Little kids have this project called Flat Stanley. Flat Stanley travels around the country with you and then tells about his adventures. We drove to Florida on spring break. When we came back, my daughter and her classmates put their Flat Stanley’s on the window outside the classroom to the hallway, and made these speech bubbles of what Flat Stanley said about their vacations. A week or so later, I was talking to the teacher, the only teacher of color in the school.
“Did you have a chance to see your daughter’s Flat Stanley speech bubbles?”
“Oh, yeah, yeah, ‘I love swimming.'”
“No, did you read all of them?”
I looked at what they said — “I love swimming,” “Florida is awesome,” “I believe in black people!!!!!” And the last one was with lots of exclamation points.
We had also went to Birmingham – to the 16th Street Church and the Civil Rights Institute. What my daughter wrote was completely tied to what we were talking about at home It mattered to me that she used the word ‘believe’ because it just felt very reflective of her, and the way that she’s hearing what we’re doing.

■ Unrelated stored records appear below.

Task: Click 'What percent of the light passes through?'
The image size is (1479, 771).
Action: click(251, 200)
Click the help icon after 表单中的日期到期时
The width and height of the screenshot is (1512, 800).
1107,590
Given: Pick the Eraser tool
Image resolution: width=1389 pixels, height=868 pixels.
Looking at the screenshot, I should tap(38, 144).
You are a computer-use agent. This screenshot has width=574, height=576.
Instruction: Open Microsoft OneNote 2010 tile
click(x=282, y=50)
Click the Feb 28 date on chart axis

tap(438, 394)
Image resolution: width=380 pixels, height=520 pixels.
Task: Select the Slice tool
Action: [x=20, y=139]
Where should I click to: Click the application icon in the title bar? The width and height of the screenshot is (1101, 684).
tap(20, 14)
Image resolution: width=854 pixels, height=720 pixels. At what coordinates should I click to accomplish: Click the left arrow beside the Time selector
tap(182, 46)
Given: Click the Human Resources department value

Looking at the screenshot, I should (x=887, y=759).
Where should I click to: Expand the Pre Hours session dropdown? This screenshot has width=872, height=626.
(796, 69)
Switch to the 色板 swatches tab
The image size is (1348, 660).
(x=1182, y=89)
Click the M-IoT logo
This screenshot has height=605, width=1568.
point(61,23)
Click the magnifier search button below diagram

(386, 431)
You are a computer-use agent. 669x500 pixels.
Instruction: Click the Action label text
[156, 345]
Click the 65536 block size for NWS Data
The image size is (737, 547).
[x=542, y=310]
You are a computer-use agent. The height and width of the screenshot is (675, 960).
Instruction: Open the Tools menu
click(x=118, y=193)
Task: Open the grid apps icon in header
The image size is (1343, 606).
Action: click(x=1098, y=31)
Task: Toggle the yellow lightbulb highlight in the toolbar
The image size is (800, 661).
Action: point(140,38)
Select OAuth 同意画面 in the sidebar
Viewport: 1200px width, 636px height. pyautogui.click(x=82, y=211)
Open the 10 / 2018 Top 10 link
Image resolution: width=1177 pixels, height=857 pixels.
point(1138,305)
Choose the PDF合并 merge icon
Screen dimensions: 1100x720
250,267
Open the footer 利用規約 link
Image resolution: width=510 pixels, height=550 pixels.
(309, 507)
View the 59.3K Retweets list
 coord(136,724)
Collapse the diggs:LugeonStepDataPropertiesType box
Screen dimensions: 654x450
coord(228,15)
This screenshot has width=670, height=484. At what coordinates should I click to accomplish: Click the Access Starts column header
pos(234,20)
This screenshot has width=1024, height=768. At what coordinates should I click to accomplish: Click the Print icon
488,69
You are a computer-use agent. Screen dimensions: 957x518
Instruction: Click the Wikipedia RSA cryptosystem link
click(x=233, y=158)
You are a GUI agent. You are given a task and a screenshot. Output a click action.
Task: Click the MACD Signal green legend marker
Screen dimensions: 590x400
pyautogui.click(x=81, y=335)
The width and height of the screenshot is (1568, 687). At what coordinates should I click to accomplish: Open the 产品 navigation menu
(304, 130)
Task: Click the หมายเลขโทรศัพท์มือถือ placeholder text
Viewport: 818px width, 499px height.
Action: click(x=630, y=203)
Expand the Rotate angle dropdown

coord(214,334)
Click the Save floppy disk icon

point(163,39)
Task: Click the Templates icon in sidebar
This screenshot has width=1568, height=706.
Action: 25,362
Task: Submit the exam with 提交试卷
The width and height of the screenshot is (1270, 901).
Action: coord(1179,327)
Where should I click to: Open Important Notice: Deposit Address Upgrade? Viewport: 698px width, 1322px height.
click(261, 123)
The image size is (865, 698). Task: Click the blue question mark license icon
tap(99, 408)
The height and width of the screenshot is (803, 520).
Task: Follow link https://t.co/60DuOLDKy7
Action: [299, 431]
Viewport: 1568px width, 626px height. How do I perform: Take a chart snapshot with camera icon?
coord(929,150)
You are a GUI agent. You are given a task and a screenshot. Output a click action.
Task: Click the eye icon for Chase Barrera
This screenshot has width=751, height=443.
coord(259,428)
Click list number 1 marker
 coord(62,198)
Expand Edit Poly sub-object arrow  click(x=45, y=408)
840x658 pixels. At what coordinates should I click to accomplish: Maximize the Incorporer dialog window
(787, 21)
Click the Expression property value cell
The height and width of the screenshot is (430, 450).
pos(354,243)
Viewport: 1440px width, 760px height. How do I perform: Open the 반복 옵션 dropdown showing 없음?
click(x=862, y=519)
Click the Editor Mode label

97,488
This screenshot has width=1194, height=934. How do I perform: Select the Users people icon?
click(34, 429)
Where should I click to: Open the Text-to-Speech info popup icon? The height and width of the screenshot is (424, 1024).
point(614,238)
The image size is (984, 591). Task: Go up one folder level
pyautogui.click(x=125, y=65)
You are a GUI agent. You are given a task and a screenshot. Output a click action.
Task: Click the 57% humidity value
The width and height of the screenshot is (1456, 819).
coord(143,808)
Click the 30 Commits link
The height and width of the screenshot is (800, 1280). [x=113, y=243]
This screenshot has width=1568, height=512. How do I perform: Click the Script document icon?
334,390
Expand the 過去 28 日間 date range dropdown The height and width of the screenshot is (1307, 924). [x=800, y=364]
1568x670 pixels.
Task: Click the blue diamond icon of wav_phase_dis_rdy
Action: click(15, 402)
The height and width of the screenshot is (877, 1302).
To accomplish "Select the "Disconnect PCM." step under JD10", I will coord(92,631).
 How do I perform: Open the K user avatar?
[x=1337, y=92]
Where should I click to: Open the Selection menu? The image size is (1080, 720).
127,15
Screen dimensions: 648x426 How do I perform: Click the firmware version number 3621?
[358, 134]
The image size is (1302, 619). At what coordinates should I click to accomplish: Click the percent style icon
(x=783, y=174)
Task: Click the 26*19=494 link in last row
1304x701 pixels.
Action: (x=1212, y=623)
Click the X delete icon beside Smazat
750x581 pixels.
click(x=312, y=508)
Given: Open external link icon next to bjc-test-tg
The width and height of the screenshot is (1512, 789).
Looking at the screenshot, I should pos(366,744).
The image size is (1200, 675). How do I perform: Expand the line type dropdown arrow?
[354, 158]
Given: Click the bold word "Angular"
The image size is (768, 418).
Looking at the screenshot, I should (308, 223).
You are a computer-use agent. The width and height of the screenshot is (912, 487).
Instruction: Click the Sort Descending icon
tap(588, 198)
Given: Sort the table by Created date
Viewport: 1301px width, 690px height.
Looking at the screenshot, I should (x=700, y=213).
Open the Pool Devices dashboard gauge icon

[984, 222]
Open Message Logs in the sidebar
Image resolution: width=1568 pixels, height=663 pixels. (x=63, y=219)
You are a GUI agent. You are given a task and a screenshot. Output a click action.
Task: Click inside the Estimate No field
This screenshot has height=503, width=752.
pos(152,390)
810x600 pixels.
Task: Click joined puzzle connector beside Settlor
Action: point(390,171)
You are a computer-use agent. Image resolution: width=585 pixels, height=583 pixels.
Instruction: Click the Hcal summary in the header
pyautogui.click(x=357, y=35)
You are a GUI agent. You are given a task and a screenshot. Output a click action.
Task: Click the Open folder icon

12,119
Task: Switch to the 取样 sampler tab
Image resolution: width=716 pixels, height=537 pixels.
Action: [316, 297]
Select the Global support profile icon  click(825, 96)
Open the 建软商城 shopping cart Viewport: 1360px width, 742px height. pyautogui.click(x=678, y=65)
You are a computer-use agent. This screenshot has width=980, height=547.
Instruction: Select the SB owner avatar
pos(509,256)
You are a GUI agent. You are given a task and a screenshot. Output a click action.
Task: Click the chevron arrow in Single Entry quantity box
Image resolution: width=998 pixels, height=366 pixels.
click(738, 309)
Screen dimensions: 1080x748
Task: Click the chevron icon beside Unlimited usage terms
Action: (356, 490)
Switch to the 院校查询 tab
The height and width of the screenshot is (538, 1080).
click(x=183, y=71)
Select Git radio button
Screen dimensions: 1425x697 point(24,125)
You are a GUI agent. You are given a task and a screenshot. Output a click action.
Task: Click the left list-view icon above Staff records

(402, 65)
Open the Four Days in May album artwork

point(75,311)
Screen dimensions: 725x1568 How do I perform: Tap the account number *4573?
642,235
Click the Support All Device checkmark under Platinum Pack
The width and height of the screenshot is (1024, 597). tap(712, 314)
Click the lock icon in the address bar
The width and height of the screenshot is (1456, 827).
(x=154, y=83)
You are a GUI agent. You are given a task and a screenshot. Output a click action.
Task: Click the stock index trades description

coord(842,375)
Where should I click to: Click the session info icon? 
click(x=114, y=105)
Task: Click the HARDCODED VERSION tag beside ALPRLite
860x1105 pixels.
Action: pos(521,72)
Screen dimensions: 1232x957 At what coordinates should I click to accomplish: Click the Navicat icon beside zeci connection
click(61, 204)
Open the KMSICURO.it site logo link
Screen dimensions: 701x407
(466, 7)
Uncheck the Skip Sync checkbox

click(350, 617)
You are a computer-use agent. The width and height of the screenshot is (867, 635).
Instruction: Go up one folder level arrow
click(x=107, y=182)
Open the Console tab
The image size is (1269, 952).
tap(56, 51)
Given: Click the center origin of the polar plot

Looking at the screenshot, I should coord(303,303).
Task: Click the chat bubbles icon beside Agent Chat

We were on vacation sitting down to dinner when I got the email. I showed it to my husband and I think the kids were being crazy at that moment. We were having spaghetti and there was spaghetti all over the place. He was like, “Mom got exciting news. She has the opportunity to do work that’s really important.” We talk very often about St. Louis and we use the term racial equity. I don’t know that they fully understand that, but the thing that we talk most about is segregation and what’s fair and not fair based on where people live and what opportunities they have or don’t have. That’s sort of the most four-year-old and six-year-old level we can get. My kids have gone to different protests and marches, and they’ve been very involved in our Black Lives Matter signs. Our connection to the city and the importance of showing up in different ways is not a new thing. This was presented to them as, “Mom has the opportunity to do something exciting and help with the other things that we’ve talked a lot about and that we care a lot about.”
There are many people in my more white, suburban communities who don’t think I’m a likely suspect for somebody who is often engaged in racial equity work.
There are many people in my more white, suburban communities who don’t think I’m a likely suspect for somebody who is often engaged in racial equity work. I don’t feel like I have a really long proven track record in St. Louis. I’m relatively new to St. Louis. I also can’t say, “Oh, well, this is a natural step because I used to work on XYZ board or I worked at this organization so therefore I would be somebody that you would like.” Elections when you’re forming a board are usually like, “We need a strong HR person or a finance person.” I didn’t fit any of those buckets. But I could be seen as unusual in terms of who’s been doing a lot of the work, who is engaged, and what communities are touched and represented. My experience with We Stories has been that there’s a large amount of interest and potential engagement from families like mine.